Process Mixed dataset
In the following example we load the Titanic dataset, and use df2onehot
to convert it towards a structured dataset.
# Load library
from df2onehot import df2onehot, import_example
# Import Titanic dataset
df = import_example(data="titanic")
print(df)
# PassengerId Survived Pclass ... Fare Cabin Embarked
# 0 1 0 3 ... 7.2500 NaN S
# 1 2 1 1 ... 71.2833 C85 C
# 2 3 1 3 ... 7.9250 NaN S
# 3 4 1 1 ... 53.1000 C123 S
# 4 5 0 3 ... 8.0500 NaN S
# .. ... ... ... ... ... ... ...
# 886 887 0 2 ... 13.0000 NaN S
# 887 888 1 1 ... 30.0000 B42 S
# 888 889 0 3 ... 23.4500 NaN S
# 889 890 1 1 ... 30.0000 C148 C
# 890 891 0 3 ... 7.7500 NaN Q
#
# [891 rows x 12 columns]
# Convert the matrix into a structured datasset
results = df2onehot(df)
print(results.keys())
# dict_keys(['numeric', 'dtypes', 'onehot', 'labx', 'df', 'labels'])
# The onehot array exploded into 2637 features!
print(results['onehot'].shape)
# (891, 2637)
# The reason for the large onehot dataset is, among others incorrect typing of variables.
# Columns such as PassengerId should be removed because now these are typed as categorical.
# Prevent that integer variables are typed as categorical.
print(np.c_[results['labels'],results['dtypes']])
# array([['PassengerId', 'cat'],
# ['Survived', 'cat'],
# ['Pclass', 'cat'],
# ['Name', 'cat'],
# ['Sex', 'cat'],
# ['Age', 'num'],
# ['SibSp', 'cat'],
# ['Parch', 'cat'],
# ['Ticket', 'cat'],
# ['Fare', 'num'],
# ['Cabin', 'cat'],
# ['Embarked', 'cat'],
# ['all_true', 'cat']], dtype=object)
Force categorical values into numeric
We can force variables to be numeric if the number of unique values are above the given percentage: 80%. Or in other words, if a variable contains more then 80% unique values, it is set as numerical.
# Set the parameter to force columns into numerical dtypes
results = df2onehot(df, perc_min_num=0.8)
# Also remove categorical features for which less then 2 values exists.
results = df2onehot(df, perc_min_num=0.8, y_min=2)
# Check whether the dtypes are correct.
# PassengerId, Age and Fare are set as numerical, and the rest categorical.
print(np.c_[results['labels'],results['dtypes']])
# [['PassengerId' 'num']
# ['Survived' 'cat']
# ['Pclass' 'cat']
# ['Name' 'cat']
# ['Sex' 'cat']
# ['Age' 'num']
# ['SibSp' 'cat']
# ['Parch' 'cat']
# ['Ticket' 'cat']
# ['Fare' 'num']
# ['Cabin' 'cat']
# ['Embarked' 'cat']
# ['all_true' 'cat']]
# If we look at our one hot dense array, we notice that behind each column the sub-category is added.
print(results['onehot'])
# Survived_0.0 Survived_1.0 Pclass_1.0 ... Embarked_Q Embarked_S all_true
# 0 True False False ... False True True
# 1 False True True ... False False True
# 2 False True False ... False True True
# 3 False True True ... False True True
# 4 True False False ... False True True
# .. ... ... ... ... ... ... ...
# 886 True False False ... False True True
# 887 False True True ... False True True
# 888 True False False ... False True True
# 889 False True True ... False False True
# 890 True False False ... True False True
#
# [891 rows x 206 columns]
Exclude redundant variables
We can make further clean the data by removing mutually exclusive columns.
As an example, the column Survived is split into Survived_0.0 and Survived_1.0 but the column Survived_0.0 may not be so relevant.
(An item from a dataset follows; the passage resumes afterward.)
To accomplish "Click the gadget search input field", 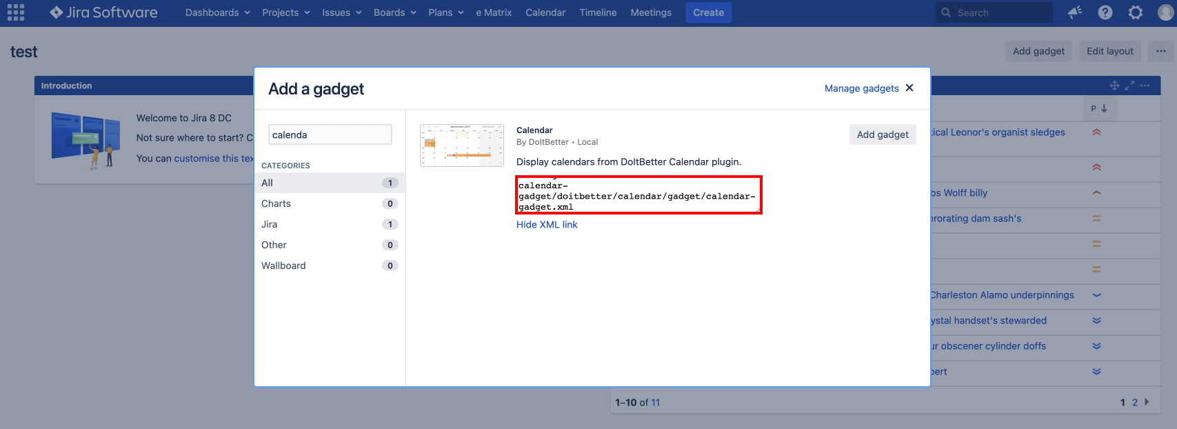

With the parameter excl_background
we can ignore the labels that are put begin the columns.
# Ignore specific subcategories
results = df2onehot(df, perc_min_num=0.8, y_min=2, excl_background=['0.0'])
# The final shape of our structured dataset is:
results['onehot'].shape
(891, 203)
# The original variable names can be found here:
results['labx']
Exclude sparse variables
By converting categorical values into one-hot dense arrays, it can easily occur that certain variables will only contain a single or few True
values. We can use the y_min
functionality to remove such columns.
# We can tune the ``y_min`` parameter further remove even more columns.
results = df2onehot(df, perc_min_num=0.8, y_min=5, excl_background=['0.0'])
# The final shape of our structured dataset is:
results['onehot'].shape
(891, 29)
We still need to manually remove the identifier column and then we are ready to go for analysis!
Custom dtypes
In the following example we load the fifa dataset and structure the dataset.
# Load library
from df2onehot import df2onehot, import_example
# Import Fifa dataset
df = import_example('sprinkler')
# Custom typing of the columns
results = df2onehot(df, dtypes=['cat','cat','cat','cat'], excl_background=['0.0'])
Extracting nested columns
In certain cases, it can occur that your columns are nested with lists and dictionaries.
With the deep_extract
functionality it is possible to easily structure such columns.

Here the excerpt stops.